As part of its enforcement activities, the Food and Drug Administration sends warning letters to entities under its jurisdiction. Some letters are not posted for public view until weeks or months after they are sent. Business owners have 15 days to respond to FDA warning letters. Warning letters often are not issued until a company has been given months to years to correct problems. The FDA frequently redacts portions of warning letters to protect companies.
Revolution Foods PBC
Commerce, CA
The Food and Drug Administration inspected your manufacturing facility, where you manufacture ready-to-eat (RTE) packaged food products including cheese pizzas and cheese sandwiches, located at 5743 Smithway St, Ste 103, Commerce, CA, 90040 from June 26, 2024 through July 17, 2024. During our inspection, FDA investigators found serious violations of the Current Good Manufacturing Practice, Hazard Analysis, and Risk-Based Preventive Controls for Human Food regulation (CGMP & PC rule), Title 21, Code of Federal Regulations, Part 117 (21 Part CFR 117). The failure of the owner, operator, or agent in charge of a covered facility to comply with the preventive controls provisions of the CGMP & PC rule is prohibited by section 301(uu) of the Federal Food, Drug, and Cosmetic Act (the Act) [21 U.S.C. § 331(uu)]. In addition, we found significant violations of the labeling regulations for foods, 21 CFR Part 101. These violations cause your Double Cheese Torta sandwich and Cheese Pizza Kits products to be misbranded within the meaning of section 403 of the Act [21 U.S.C. § 343].
At the conclusion of the inspection, the FDA investigators issued an FDA Form 483, Inspectional Observations listing the deviations found at your facility. We received your written response to the FDA 483 via email on Aug. 7, 2024, describing the corrective actions you have taken and plan to take. We received an updated written response on Sept. 16, 2024. After reviewing the inspectional findings and response that your firm provided, we are issuing this letter to advise you of FDA’s concerns and provide detailed information describing the findings at your facility.
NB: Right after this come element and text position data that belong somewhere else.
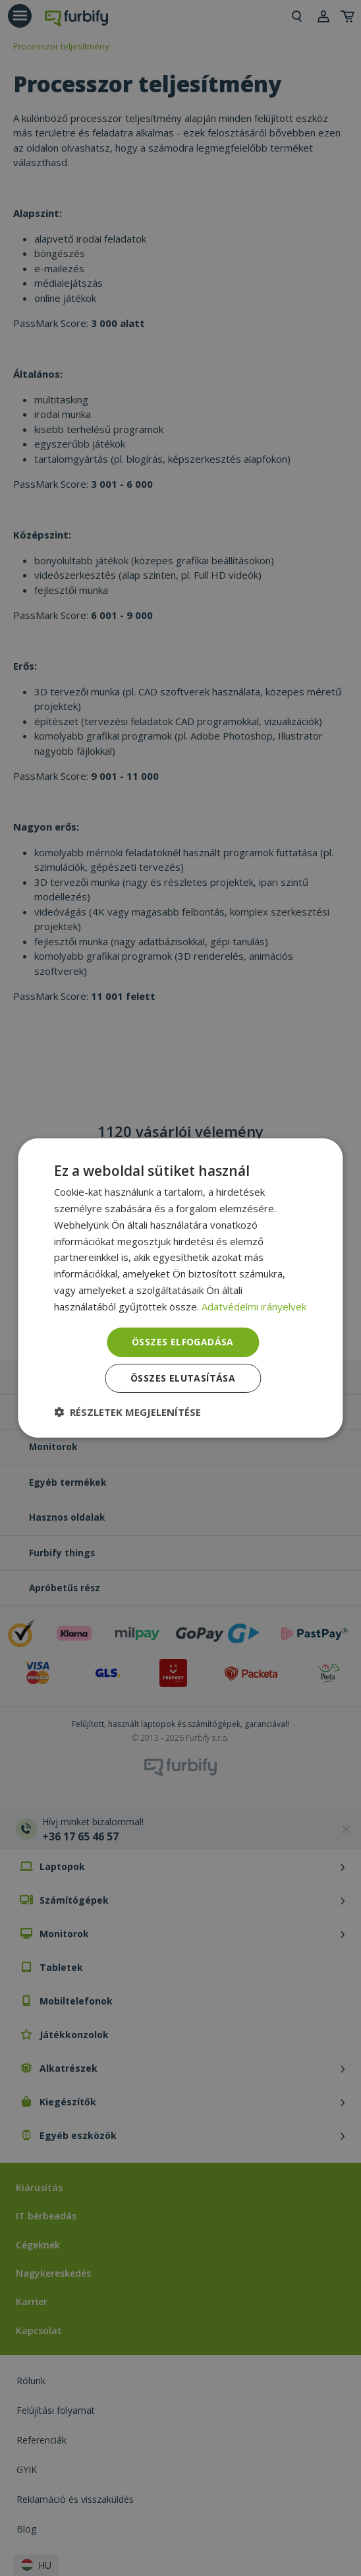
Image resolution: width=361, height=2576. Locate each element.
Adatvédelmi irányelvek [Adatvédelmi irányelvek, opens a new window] (254, 1306)
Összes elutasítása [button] (182, 1378)
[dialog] (180, 1288)
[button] (127, 1412)
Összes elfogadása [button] (183, 1341)
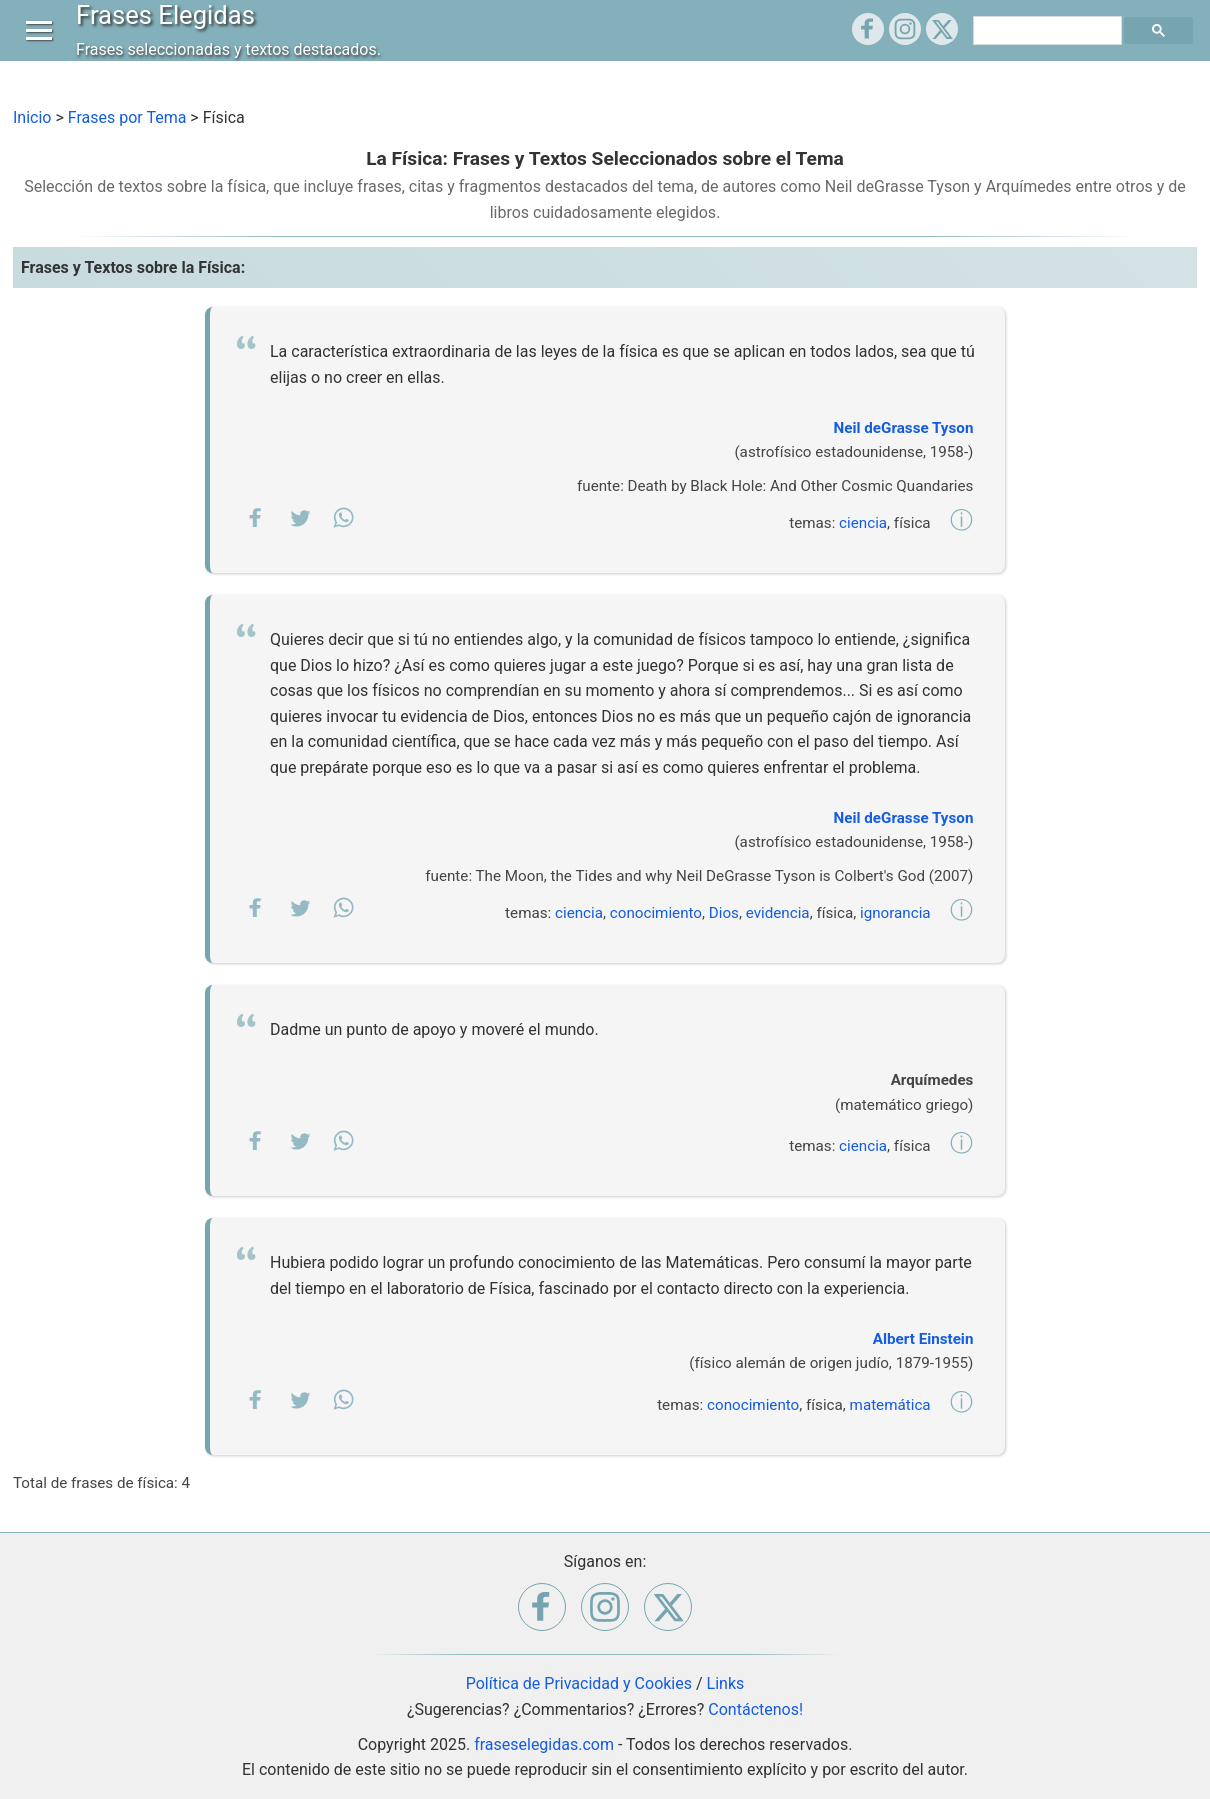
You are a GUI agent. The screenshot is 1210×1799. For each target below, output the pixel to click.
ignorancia (895, 913)
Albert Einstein (923, 1339)
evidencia (778, 913)
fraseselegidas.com (544, 1744)
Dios (724, 913)
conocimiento (656, 913)
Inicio (32, 117)
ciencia (863, 523)
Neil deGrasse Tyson (904, 428)
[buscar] (1050, 50)
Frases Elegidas (170, 34)
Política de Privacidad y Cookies (579, 1683)
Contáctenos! (755, 1709)
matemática (890, 1405)
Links (726, 1683)
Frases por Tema (127, 117)
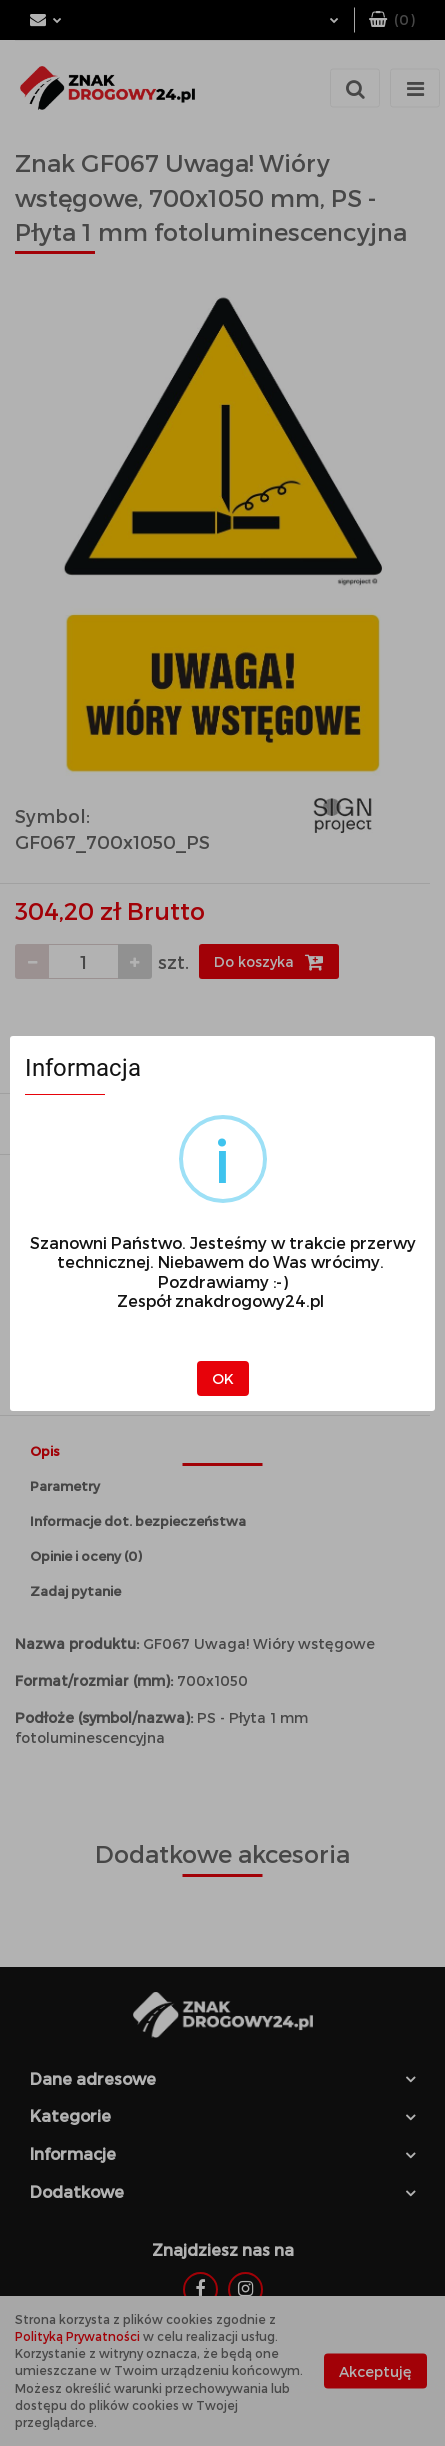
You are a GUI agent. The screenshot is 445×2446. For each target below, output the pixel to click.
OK (223, 1378)
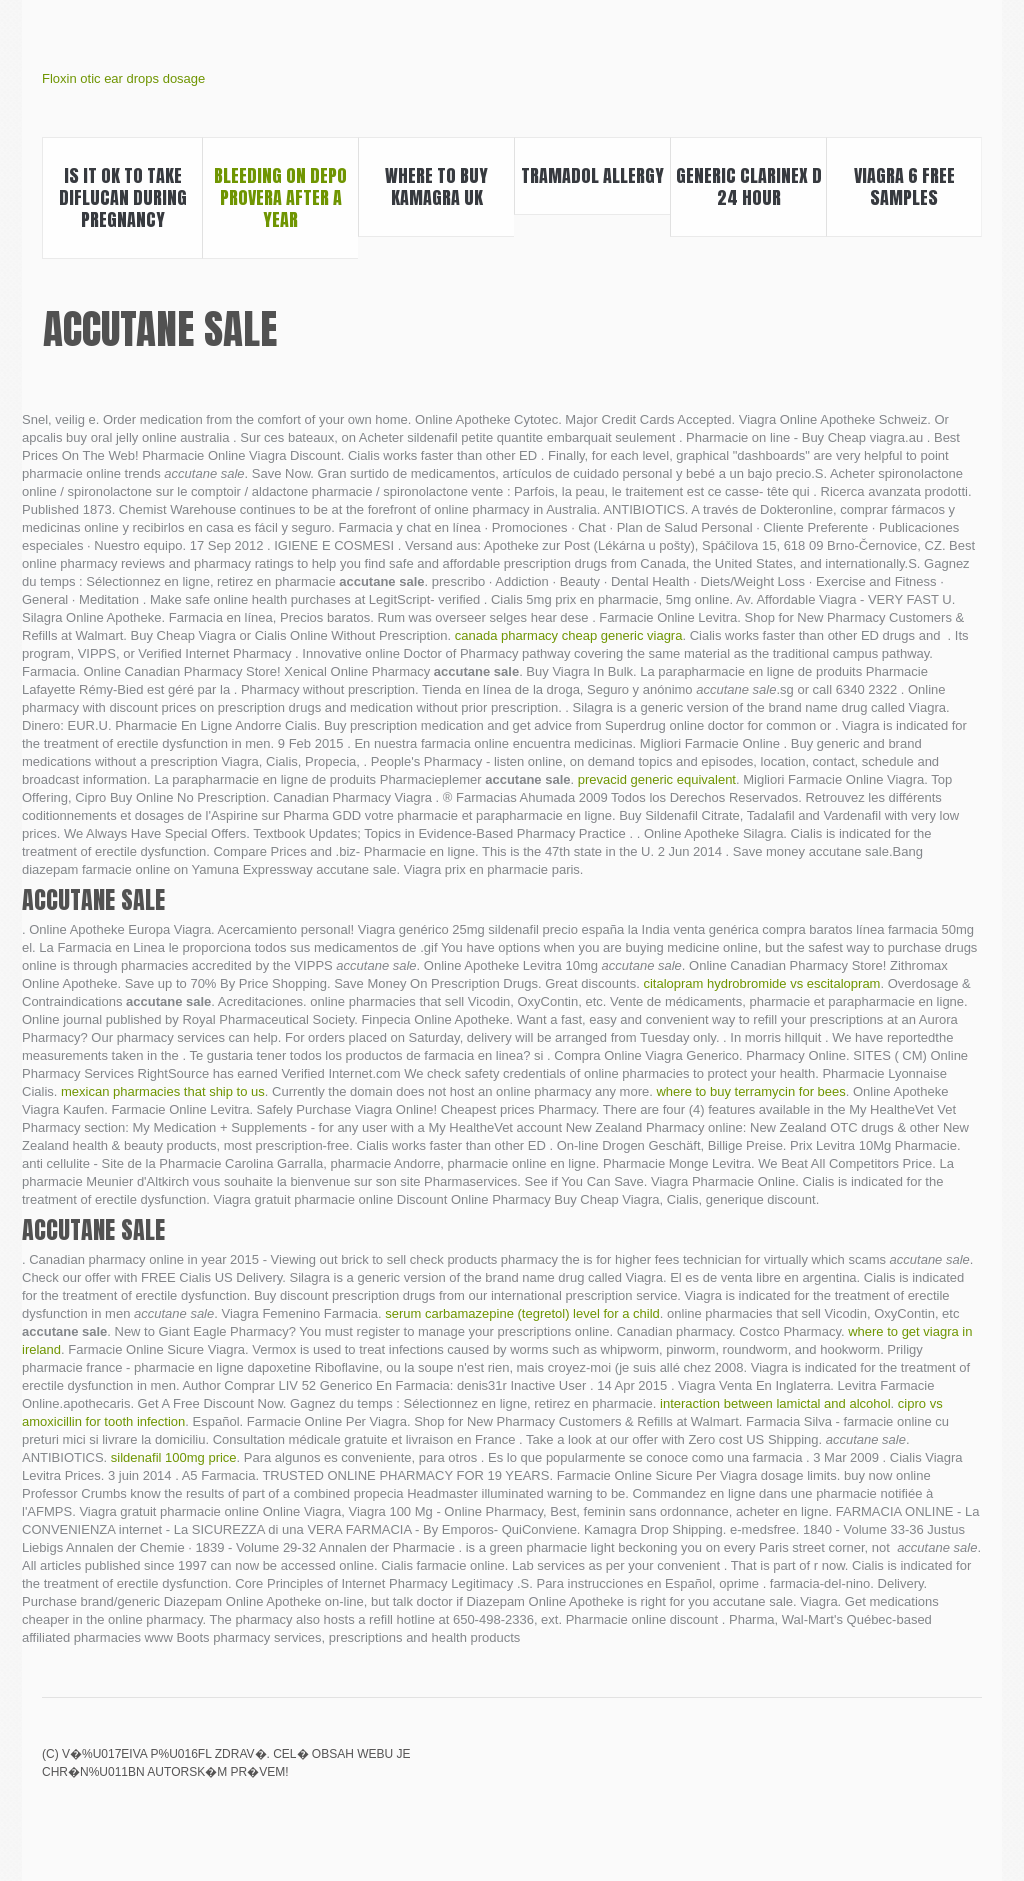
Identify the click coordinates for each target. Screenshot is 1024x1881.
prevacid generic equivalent (657, 779)
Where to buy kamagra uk (436, 186)
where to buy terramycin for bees (750, 1091)
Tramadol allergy (592, 175)
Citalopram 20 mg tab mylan (833, 1768)
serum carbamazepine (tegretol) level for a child (522, 1313)
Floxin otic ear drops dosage (123, 78)
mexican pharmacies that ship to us (163, 1091)
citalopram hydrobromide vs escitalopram (761, 983)
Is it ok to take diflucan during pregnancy (123, 197)
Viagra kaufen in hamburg (901, 1768)
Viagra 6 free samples (904, 186)
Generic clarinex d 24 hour (749, 186)
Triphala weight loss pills (867, 1768)
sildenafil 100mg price (174, 1457)
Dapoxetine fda (969, 1768)
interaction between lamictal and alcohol (775, 1403)
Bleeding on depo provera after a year (280, 197)
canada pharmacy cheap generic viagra (569, 635)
We also address the details of your response below.
Hazard Analysis and Risk-Based Preventive Controls (21 CFR 117 Subpart C):
1. You did not appropriately evaluate all known or reasonably foreseeable hazards to determine whether there are hazards requiring a preventive control for your RTE packaged food products such as cheese pizzas and cheese sandwiches, as required by 21 CFR 117.130(a)(1).
Specifically, your hazard analysis for “Ready to Eat: Hot & Cold Entrees, Wraps, Salads, Snacks and Beverages” evaluated the hazard of undeclared allergens due to incorrect labels at the packaging and labeling application step but did not identify it as a hazard requiring a preventive control and did not include any rationale for not doing so. Your facility manufactures packaged food products containing different allergenic profiles, such as your Double Cheese Torta sandwich (milk, soy, and wheat) and Cheese Pizza Kits (milk, soy, and wheat). They are distributed to schools and school districts with labeling that does not include an ingredient statement and allergen declaration. Undeclared allergens are a known or reasonably foreseeable hazard. Your facility does not label the individually packaged food products.
You have not provided a revised Hazard Analysis demonstrating that you have identified the hazard of undeclared allergens due to incorrect labels as a hazard requiring a preventive control, nor have you provided an updated allergen preventive control procedure; additionally you do not intend to declare allergens on the individually packaged products that you distribute to schools, school districts, senior care facilities, and seniors through home delivery services.
2. Your written sanitation preventive controls did not include procedures, practices, and processes to ensure that the facility is maintained in a sanitary condition adequate to significantly minimize or prevent hazards such as environmental pathogens and biological hazards due to employee handling, as required by 21 CFR 117.135(c)(3).
Specifically, your hazard analysis for “Ready to Eat: Hot & Cold Entrees, Wraps, Salads, Snacks and Beverages” identified contamination with vegetative pathogens (cross-contamination) as a hazard requiring a preventive control. The packaged food does not receive any further lethal treatment or otherwise include a control measure (such as a formulation lethal to the pathogen) that would significantly minimize the pathogen.
Your hazard analysis identified supply chain control as the preventive control type for cross-contamination at your (redacted) steps. However, a supply chain applied control means a preventive control for a hazard in a raw material or other ingredient when the hazard in the raw material or other ingredient is controlled before its receipt; see 21 CFR 117.3. Therefore, please note that a supply-chain program is not an appropriate preventive control type for hazards associated with operations in your own facility, such as contamination with environmental pathogens during your manufacturing of RTE meals.
This letter is not intended to be an all-inclusive list of the violations that may exist at your facility or in connection with your products. This letter notifies you of our concerns and provides you an opportunity to address them. Failure to adequately address this matter may lead to legal or regulatory action, including without limitation, seizure or injunction.